The controversial shareholders’ meeting is part of a battle for control of little known Ububele between African Agricultural Fund (AAF) and a company with the provisional name of K2012. K2012 is linked to Rovic & Leers, which supplies farm machinery to farmers in South Africa and many sub-Saharan countries. AAF is a collection of private equity fund vehicles, which is managed by Phatisa and focuses on pan-African food and agricultural investments.
It is believed that both parties are keen to use Ububele as a platform for growth not only in South Africa but in the southern African region.
In its notice to shareholders, the Ububele board, which is opposing the moves by K2012, said it believed that the AAF investment and its network “would add to the existing impetus and grow the Ububele business in line with its recent restructure and revised strategy”.

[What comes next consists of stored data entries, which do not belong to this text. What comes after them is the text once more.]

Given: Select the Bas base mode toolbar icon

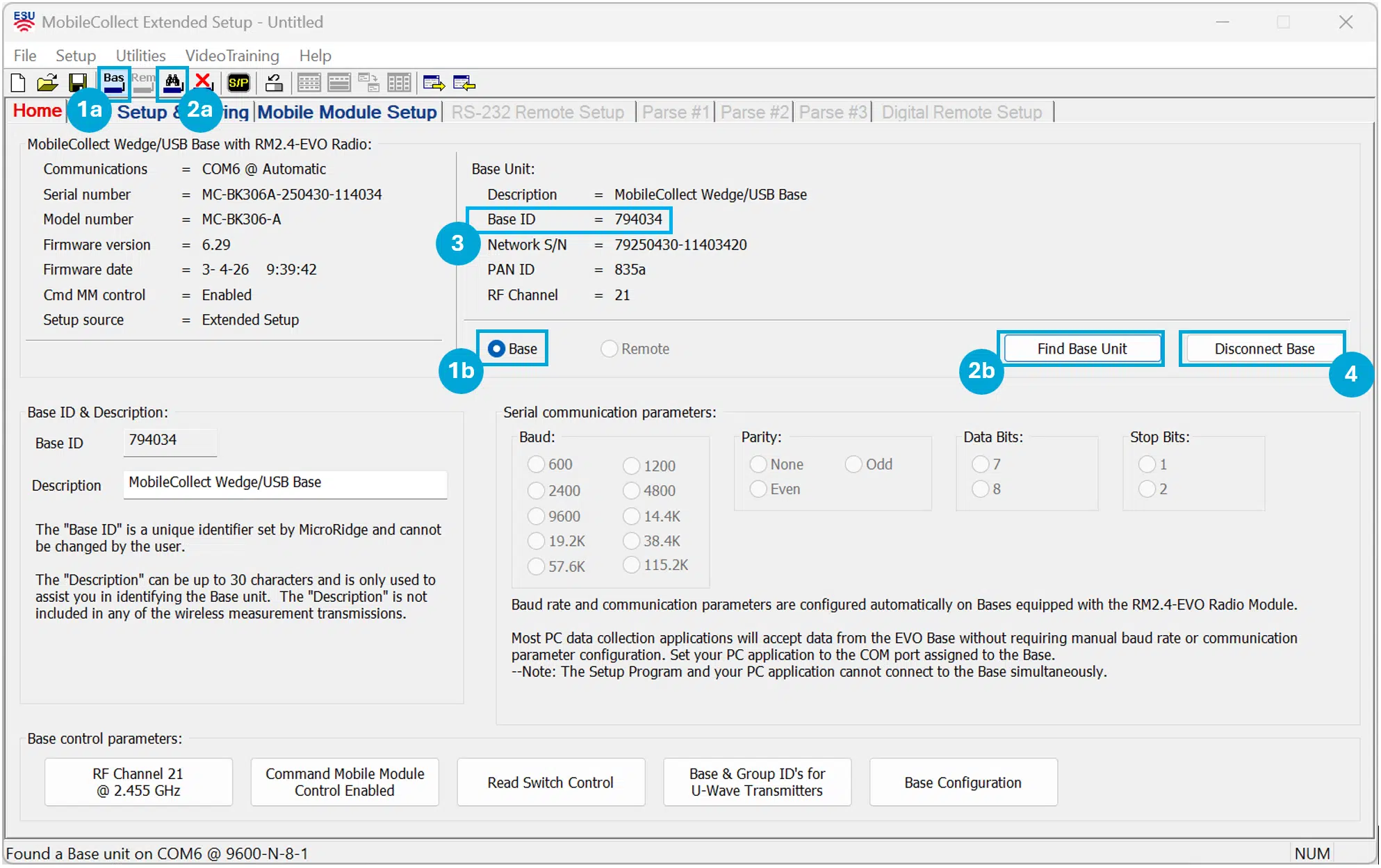Looking at the screenshot, I should [x=114, y=83].
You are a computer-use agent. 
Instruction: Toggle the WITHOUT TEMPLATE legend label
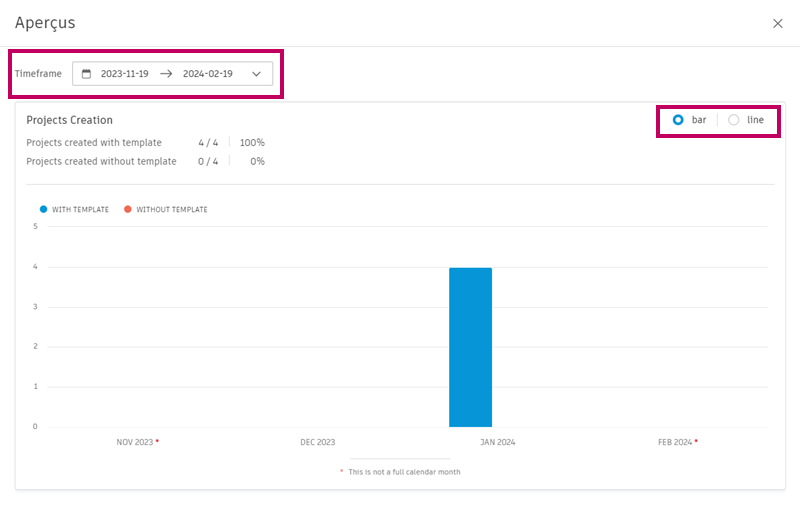pyautogui.click(x=172, y=209)
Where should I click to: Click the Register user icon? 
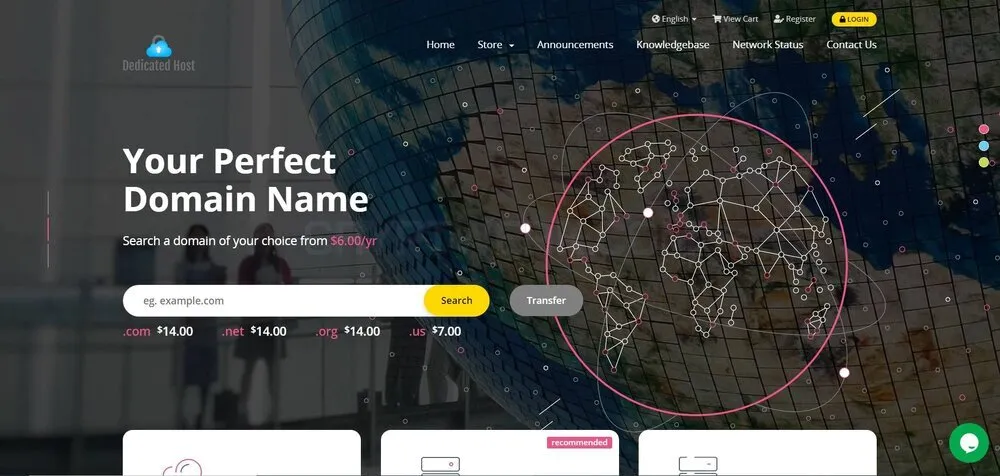tap(778, 19)
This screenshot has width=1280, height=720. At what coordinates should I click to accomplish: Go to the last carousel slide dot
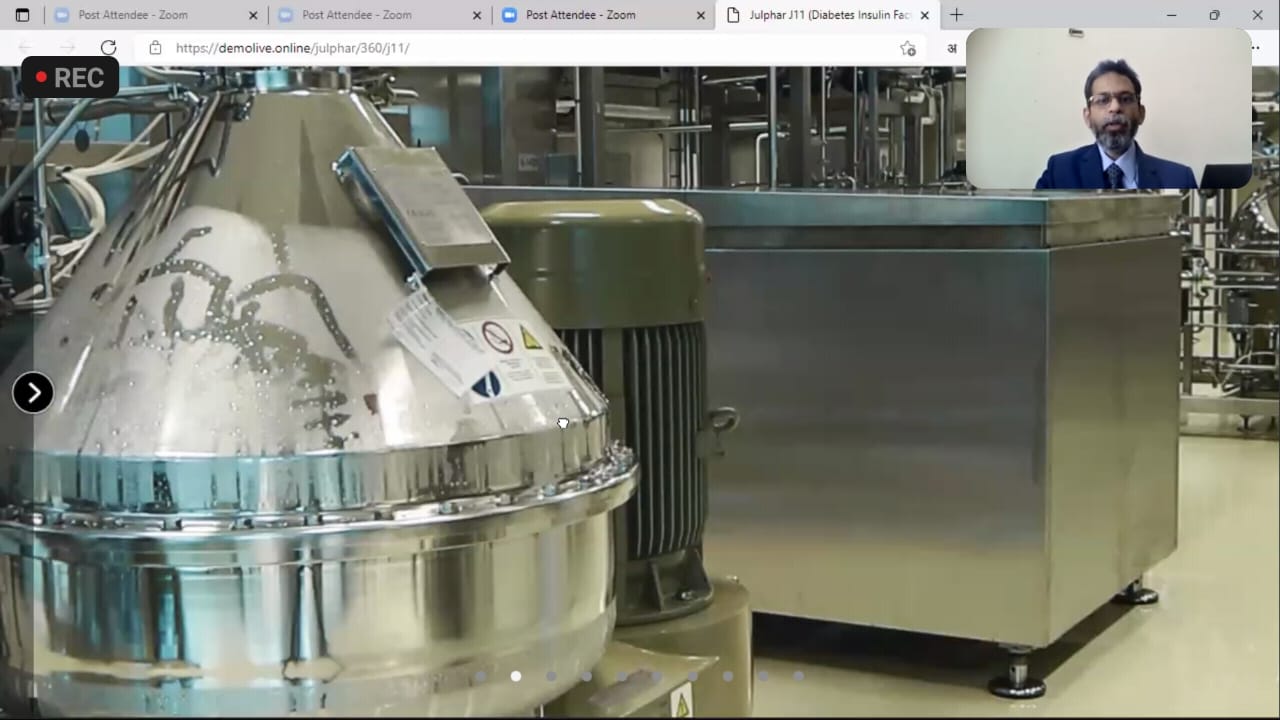(798, 676)
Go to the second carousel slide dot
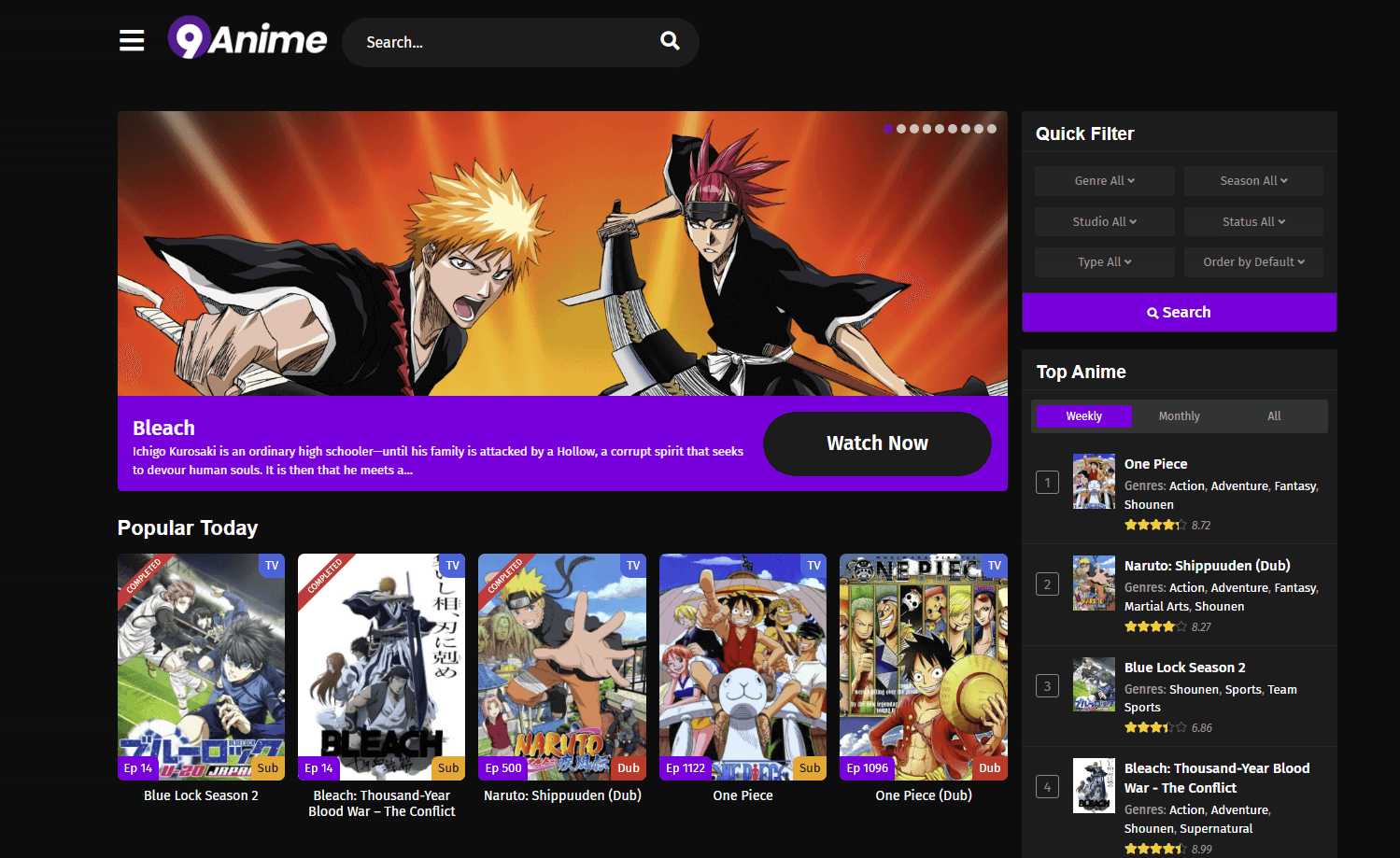The image size is (1400, 858). point(901,129)
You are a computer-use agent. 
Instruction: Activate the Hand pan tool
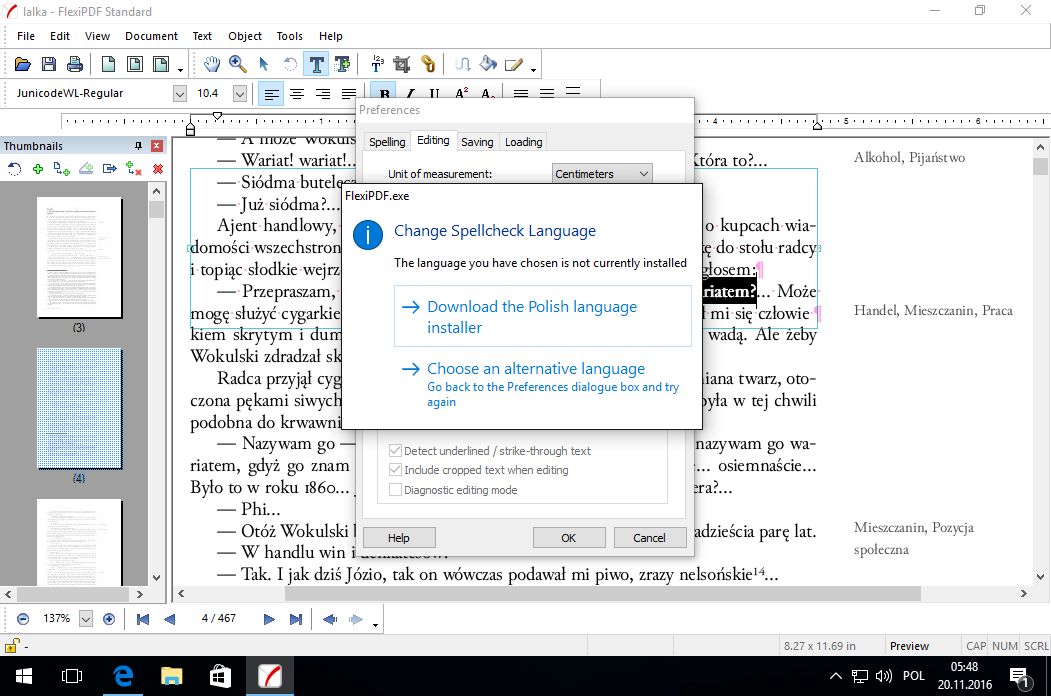(211, 63)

Eddie de Villiers, a director of K2012, told Business Report that there were potentially “very good synergies between Ububele and Rovic”, adding: “Ububele has depth of talented staff but the managerial overheads are excessive; we know the business well and can add value.” De Villiers, who said that K2012’s 50c a share offer “is imminent”, added that there was currently no offer on the table from either party.
The battle for control follows an Ububele board meeting on May 15, at which it was proposed that AAF would acquire 121.6 million newly issued shares in Ububele for 60c a share. The share acquisition, which was to be done in two tranches, would have resulted in AAF acquiring control of Ububele and would have provided it with much needed funds. AAF undertook to make an offer to minority shareholders once the 35 percent threshold was passed.
Within days of the board meeting, Ububele received a letter from K2012 outlining a potential cash offer to acquire all the shares in the company at a price of 50c a share. At the time K2012 held around 14 percent of Ububele. It has subsequently steadily increased its stake to just over 28 percent.
A week later K2012 filed an application in the High Court to prevent Ububele from issuing shares to AAF without the prior approval of the Takeover Regulation Panel and the shareholders.
In early June, K2012 followed this up with a notice to Ububele requesting it to call a shareholders’ meeting for the purpose of voting off four of the directors and replacing them with three directors nominated by K2102. Two of the directors put forward for removal are independent. Bertie Cloete, the chief executive of Ububele, has said he would resign if the four directors were removed.
De Villiers told Business Report that Cloete’s departure would not be a problem given the depth of talent in staff ranks and the fact that Rovic knew the business so well.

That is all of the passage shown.